### [WHAT YOU SHOULD DO]
In the listing below, lay out the stretch from the line containing "Accepter tous les cookies (60, 858)" through the line containing "Twitter (359, 460)" as a numbered list, with both of those lines included and blank lines omitted. Leave the pictures out of your answer.

>> start DATA LINES

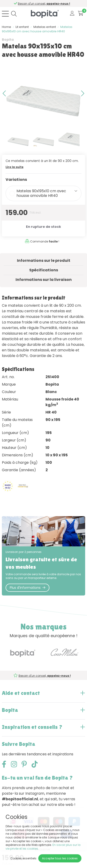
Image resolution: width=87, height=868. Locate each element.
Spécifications (44, 270)
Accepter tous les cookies (60, 858)
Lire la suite (14, 167)
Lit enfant (22, 27)
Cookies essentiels (23, 858)
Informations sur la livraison (43, 280)
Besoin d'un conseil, (45, 4)
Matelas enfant (44, 27)
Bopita (8, 39)
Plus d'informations (28, 588)
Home (6, 27)
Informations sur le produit (43, 260)
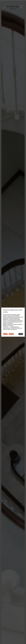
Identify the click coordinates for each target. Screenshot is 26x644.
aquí (9, 327)
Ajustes (21, 334)
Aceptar (5, 334)
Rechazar (11, 334)
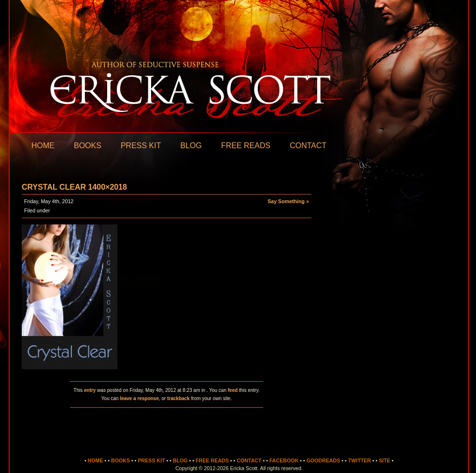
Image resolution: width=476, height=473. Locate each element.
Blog (191, 145)
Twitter (359, 460)
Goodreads (323, 460)
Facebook (284, 460)
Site (385, 460)
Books (87, 145)
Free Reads (246, 145)
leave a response (139, 398)
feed (233, 390)
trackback (178, 398)
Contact (308, 145)
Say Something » (288, 201)
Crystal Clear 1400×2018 (74, 187)
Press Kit (141, 145)
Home (43, 145)
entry (90, 390)
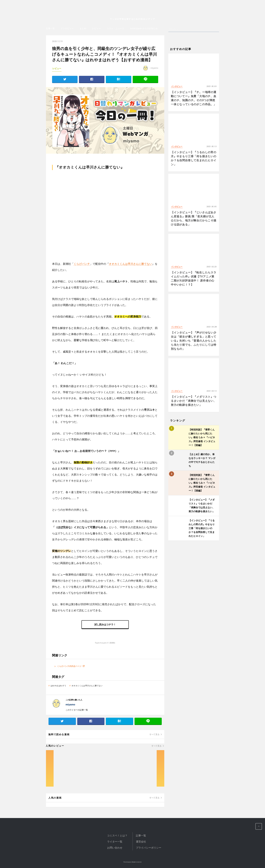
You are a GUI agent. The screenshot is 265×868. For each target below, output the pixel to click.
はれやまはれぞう (58, 686)
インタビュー (67, 28)
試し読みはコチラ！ (105, 624)
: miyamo (150, 68)
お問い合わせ (115, 847)
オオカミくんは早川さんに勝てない (130, 264)
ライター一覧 (115, 841)
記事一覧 (50, 28)
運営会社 (141, 841)
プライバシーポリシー (148, 847)
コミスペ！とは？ (117, 835)
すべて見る (154, 734)
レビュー (96, 28)
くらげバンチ (82, 264)
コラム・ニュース (115, 28)
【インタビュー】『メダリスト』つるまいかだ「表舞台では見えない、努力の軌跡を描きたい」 (194, 401)
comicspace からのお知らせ (144, 28)
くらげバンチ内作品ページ (69, 666)
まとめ (83, 28)
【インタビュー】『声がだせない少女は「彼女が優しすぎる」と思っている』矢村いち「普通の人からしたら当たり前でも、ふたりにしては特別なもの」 (194, 341)
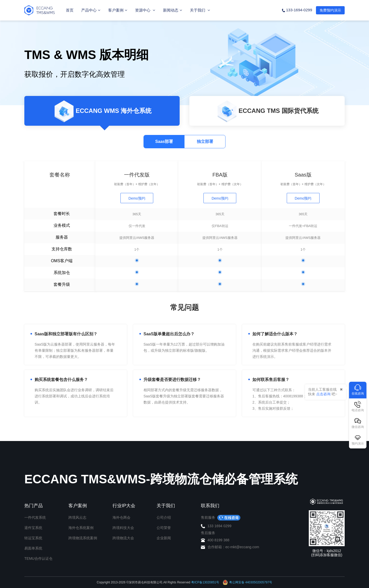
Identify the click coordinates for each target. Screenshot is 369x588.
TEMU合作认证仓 (38, 558)
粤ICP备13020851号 (205, 582)
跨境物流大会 (123, 538)
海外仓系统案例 (81, 528)
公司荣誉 (164, 528)
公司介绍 (164, 517)
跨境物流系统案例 (83, 538)
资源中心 (145, 10)
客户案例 (118, 10)
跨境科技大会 (123, 528)
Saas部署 (164, 141)
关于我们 (200, 10)
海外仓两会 (121, 517)
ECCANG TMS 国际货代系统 (267, 111)
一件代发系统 (35, 517)
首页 (70, 10)
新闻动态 (172, 10)
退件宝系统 (33, 528)
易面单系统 (33, 548)
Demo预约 (137, 198)
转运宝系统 (33, 538)
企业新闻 (164, 538)
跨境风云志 (77, 517)
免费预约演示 (330, 10)
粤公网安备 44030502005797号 (248, 582)
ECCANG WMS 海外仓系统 (102, 111)
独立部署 (205, 141)
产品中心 (91, 10)
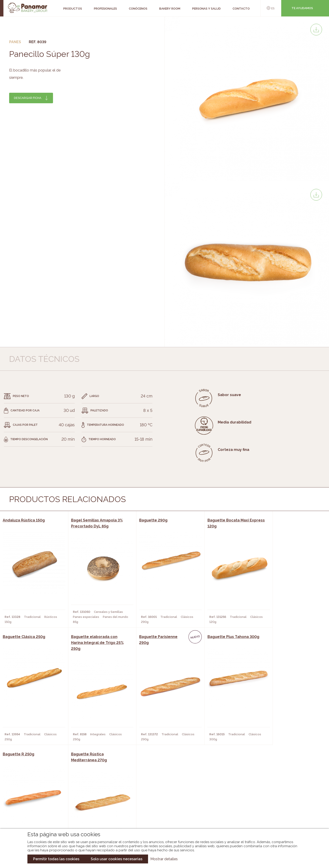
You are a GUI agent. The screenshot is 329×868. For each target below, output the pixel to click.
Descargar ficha (28, 98)
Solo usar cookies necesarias (116, 859)
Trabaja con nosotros (280, 788)
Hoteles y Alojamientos (95, 813)
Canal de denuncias (280, 817)
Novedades (155, 792)
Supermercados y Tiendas (96, 806)
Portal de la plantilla (280, 803)
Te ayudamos (302, 8)
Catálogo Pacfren (161, 820)
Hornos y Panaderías (92, 799)
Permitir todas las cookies (56, 859)
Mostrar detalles (164, 859)
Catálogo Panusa (161, 813)
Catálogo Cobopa (161, 806)
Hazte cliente (36, 813)
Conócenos (34, 792)
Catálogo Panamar (162, 799)
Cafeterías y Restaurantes (97, 792)
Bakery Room (35, 799)
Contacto (33, 806)
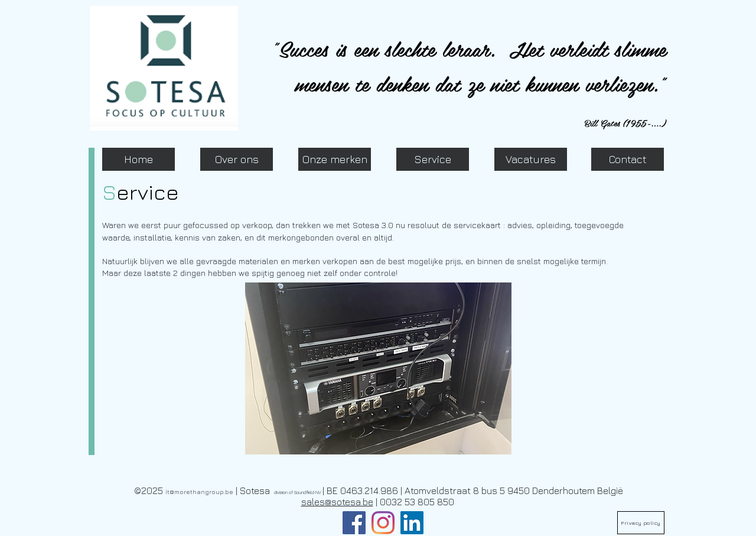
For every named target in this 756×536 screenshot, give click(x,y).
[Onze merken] (334, 159)
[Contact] (627, 159)
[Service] (432, 159)
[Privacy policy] (641, 522)
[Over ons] (236, 159)
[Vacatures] (530, 159)
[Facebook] (354, 522)
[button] (378, 368)
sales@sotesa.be (337, 502)
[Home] (138, 159)
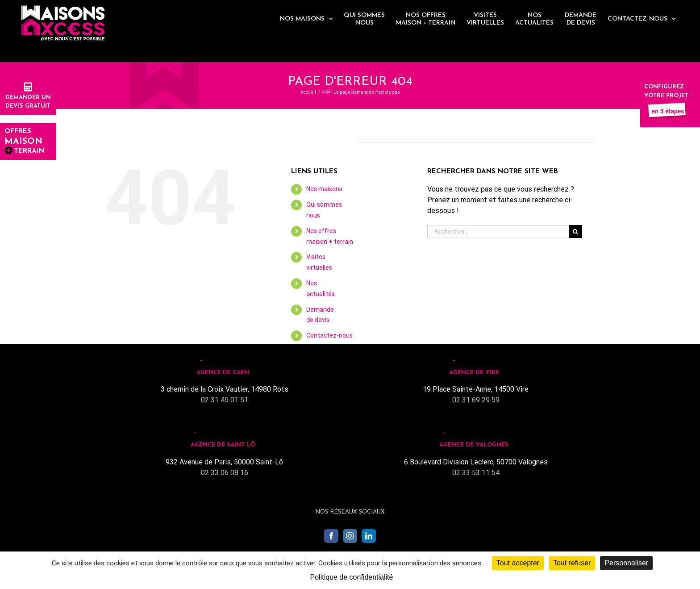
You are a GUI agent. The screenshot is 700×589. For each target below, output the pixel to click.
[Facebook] (331, 536)
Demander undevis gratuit (28, 97)
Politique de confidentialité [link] (352, 577)
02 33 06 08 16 (225, 472)
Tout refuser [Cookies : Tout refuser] (572, 563)
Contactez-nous (329, 335)
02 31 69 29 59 (476, 400)
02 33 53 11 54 (476, 472)
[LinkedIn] (369, 536)
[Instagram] (350, 536)
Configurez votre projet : (668, 96)
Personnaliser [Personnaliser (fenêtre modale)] (626, 563)
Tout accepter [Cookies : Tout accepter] (518, 563)
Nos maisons (324, 189)
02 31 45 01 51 (225, 400)
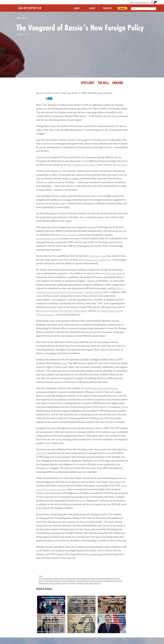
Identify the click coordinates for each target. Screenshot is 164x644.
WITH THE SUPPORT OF (139, 3)
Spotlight (87, 83)
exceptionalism (82, 581)
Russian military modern (58, 583)
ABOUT (77, 8)
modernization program (48, 238)
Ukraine (118, 83)
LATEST (92, 8)
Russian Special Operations (104, 388)
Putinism (92, 581)
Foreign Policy (120, 165)
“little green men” (97, 256)
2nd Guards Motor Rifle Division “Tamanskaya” (57, 578)
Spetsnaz (97, 583)
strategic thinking (68, 235)
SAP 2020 (89, 583)
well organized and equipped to (94, 260)
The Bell (103, 83)
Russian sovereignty (77, 583)
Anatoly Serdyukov (69, 581)
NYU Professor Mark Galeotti (82, 165)
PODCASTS (107, 8)
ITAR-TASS (41, 453)
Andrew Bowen (22, 18)
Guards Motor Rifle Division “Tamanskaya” (64, 311)
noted (64, 363)
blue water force (114, 273)
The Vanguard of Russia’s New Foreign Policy (80, 28)
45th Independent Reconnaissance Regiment (94, 578)
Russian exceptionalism (106, 581)
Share (49, 98)
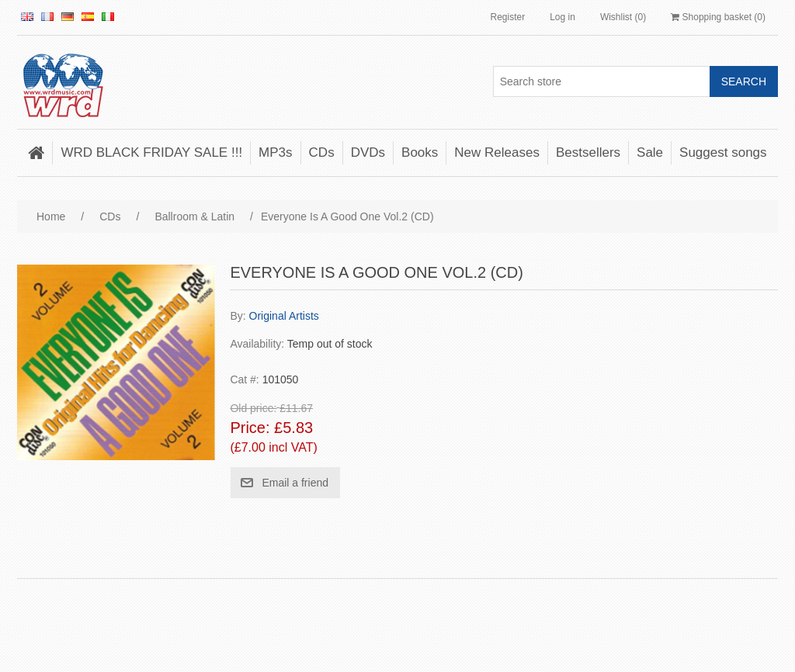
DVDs (368, 152)
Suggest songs (723, 152)
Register (507, 17)
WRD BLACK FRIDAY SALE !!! (151, 152)
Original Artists (284, 316)
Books (419, 152)
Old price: (253, 408)
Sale (650, 152)
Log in (562, 17)
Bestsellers (588, 152)
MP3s (275, 152)
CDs (321, 152)
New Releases (497, 152)
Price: (249, 428)
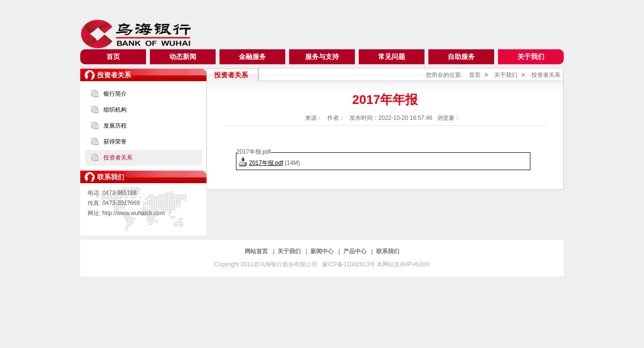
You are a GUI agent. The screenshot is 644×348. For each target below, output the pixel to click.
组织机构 (115, 110)
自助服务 (461, 57)
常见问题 (392, 57)
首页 (113, 57)
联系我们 (388, 251)
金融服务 (252, 57)
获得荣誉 (115, 142)
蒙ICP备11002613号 (349, 264)
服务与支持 (322, 57)
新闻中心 (322, 251)
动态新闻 (183, 57)
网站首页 (257, 251)
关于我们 (531, 57)
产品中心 (355, 251)
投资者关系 (118, 158)
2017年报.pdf (266, 163)
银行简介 (115, 94)
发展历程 (115, 126)
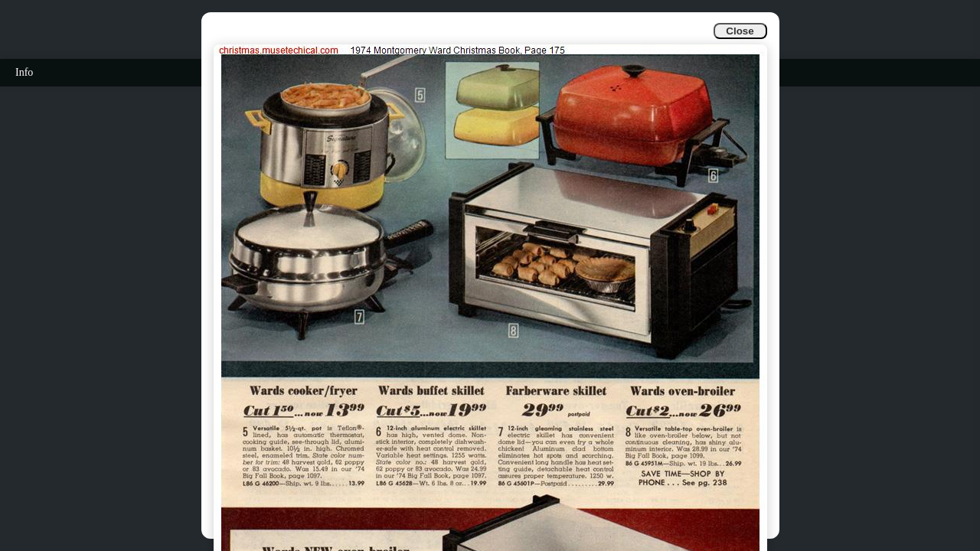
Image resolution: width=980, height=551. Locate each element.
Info (24, 72)
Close (740, 31)
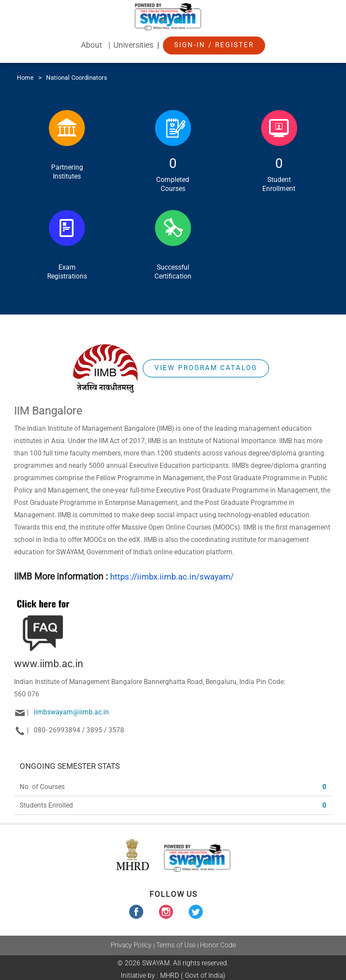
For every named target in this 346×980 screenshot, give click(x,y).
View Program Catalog (206, 368)
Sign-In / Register (214, 45)
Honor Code (218, 945)
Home (25, 78)
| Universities (131, 45)
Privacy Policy (131, 945)
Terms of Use (176, 945)
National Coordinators (76, 78)
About (92, 45)
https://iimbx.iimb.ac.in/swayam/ (172, 577)
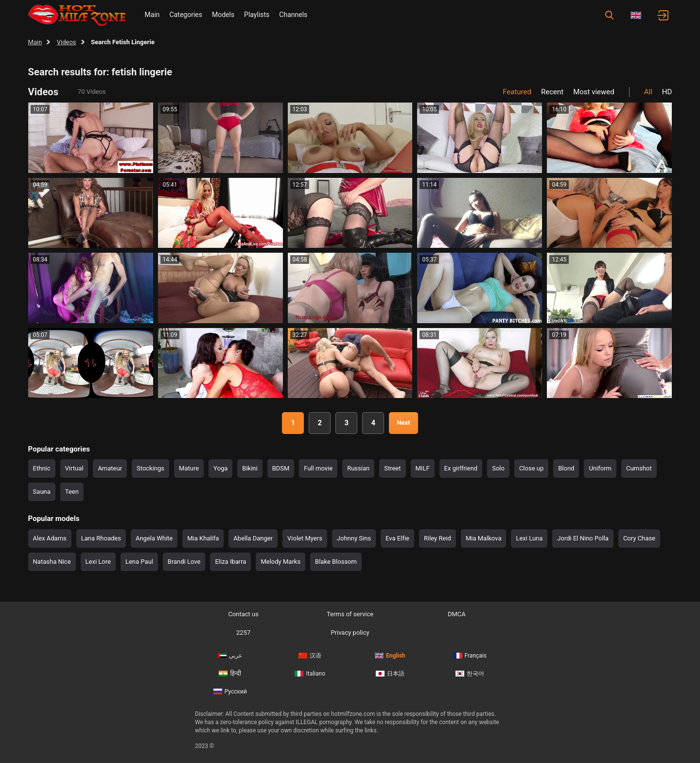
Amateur (110, 468)
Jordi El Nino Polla (583, 538)
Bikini (249, 468)
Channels (293, 15)
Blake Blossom (336, 561)
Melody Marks (280, 561)
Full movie (318, 468)
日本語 (390, 674)
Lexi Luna (529, 538)
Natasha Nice (52, 561)
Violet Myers (305, 538)
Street (392, 468)
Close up (531, 468)
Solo (498, 468)
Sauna (42, 491)
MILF (422, 468)
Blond (566, 468)
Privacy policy (350, 632)
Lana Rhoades (101, 538)
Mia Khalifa (203, 538)
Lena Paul (139, 561)
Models (223, 15)
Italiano (310, 674)
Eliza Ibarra (230, 561)
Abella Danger (253, 538)
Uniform (600, 468)
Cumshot (639, 468)
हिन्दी (230, 674)
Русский (230, 692)
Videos (67, 42)
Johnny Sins (354, 538)
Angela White (154, 538)
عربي (230, 656)
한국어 (470, 674)
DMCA (456, 614)
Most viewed (594, 92)
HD (667, 92)
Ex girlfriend (461, 468)
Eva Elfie (397, 538)
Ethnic (42, 468)
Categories (186, 15)
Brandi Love (184, 561)
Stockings (150, 468)
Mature (189, 468)
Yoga (220, 468)
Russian (358, 468)
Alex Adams (50, 538)
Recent (552, 92)
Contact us (243, 614)
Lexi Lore (98, 561)
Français (470, 656)
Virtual (74, 468)
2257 (243, 632)
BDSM (281, 468)
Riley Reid (438, 538)
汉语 (310, 656)
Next (403, 422)
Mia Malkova (484, 538)
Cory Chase (639, 538)
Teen (72, 491)
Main (152, 15)
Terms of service (350, 614)
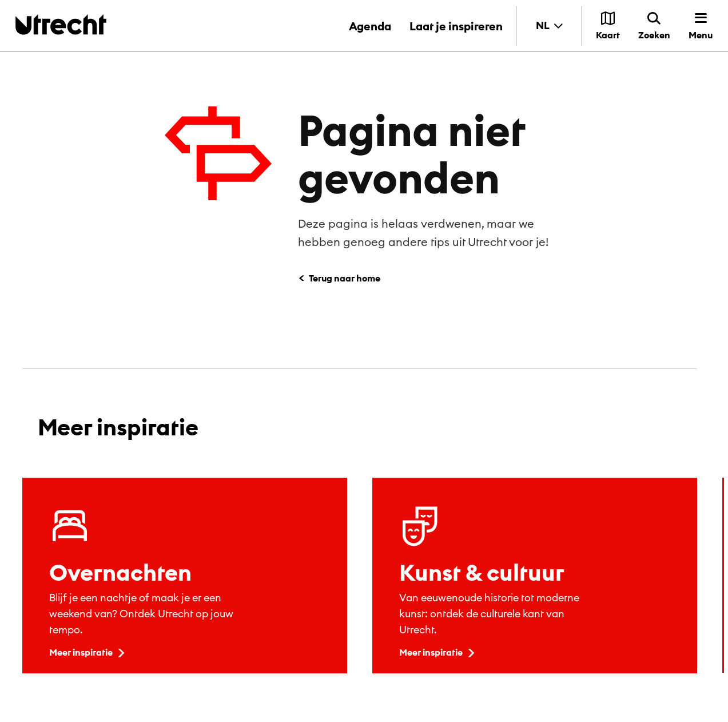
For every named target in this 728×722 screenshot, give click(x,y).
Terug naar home (344, 278)
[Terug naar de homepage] (61, 24)
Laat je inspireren (456, 26)
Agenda (370, 26)
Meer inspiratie (88, 652)
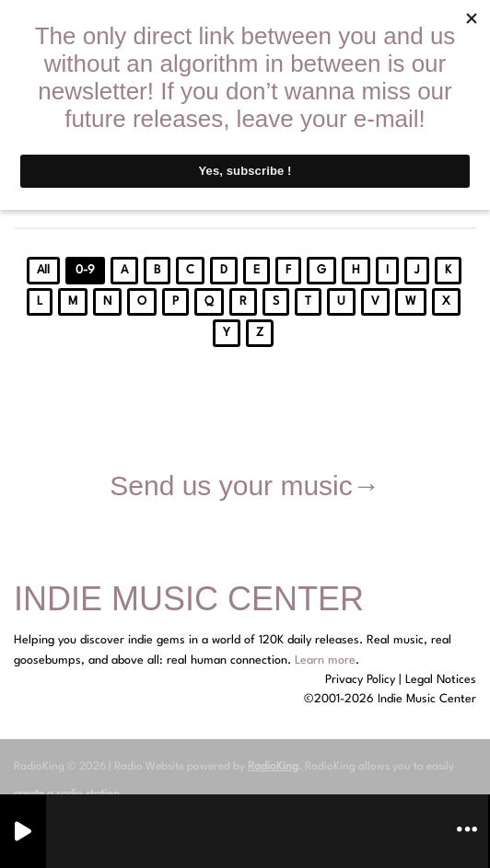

>> end DATA LINES

### [TASK RESPONSE]
1. Accepter tous les cookies (60, 858)
2. Lire la suite (14, 167)
3. Lit enfant (22, 27)
4. Cookies essentiels (23, 858)
5. Informations sur la livraison (43, 280)
6. Besoin d'un conseil, (45, 4)
7. Matelas enfant (44, 27)
8. Bopita (8, 39)
9. Plus d'informations (28, 588)
10. Home (6, 27)
11. Informations sur le produit (43, 260)
12. Identify the click coordinates for each target. Screenshot is 26x644.
13. aquí (9, 327)
14. Ajustes (21, 334)
15. Aceptar (5, 334)
16. Rechazar (11, 334)
17. Image resolution: width=476, height=473. Locate each element.
18. Blog (191, 145)
19. Twitter (359, 460)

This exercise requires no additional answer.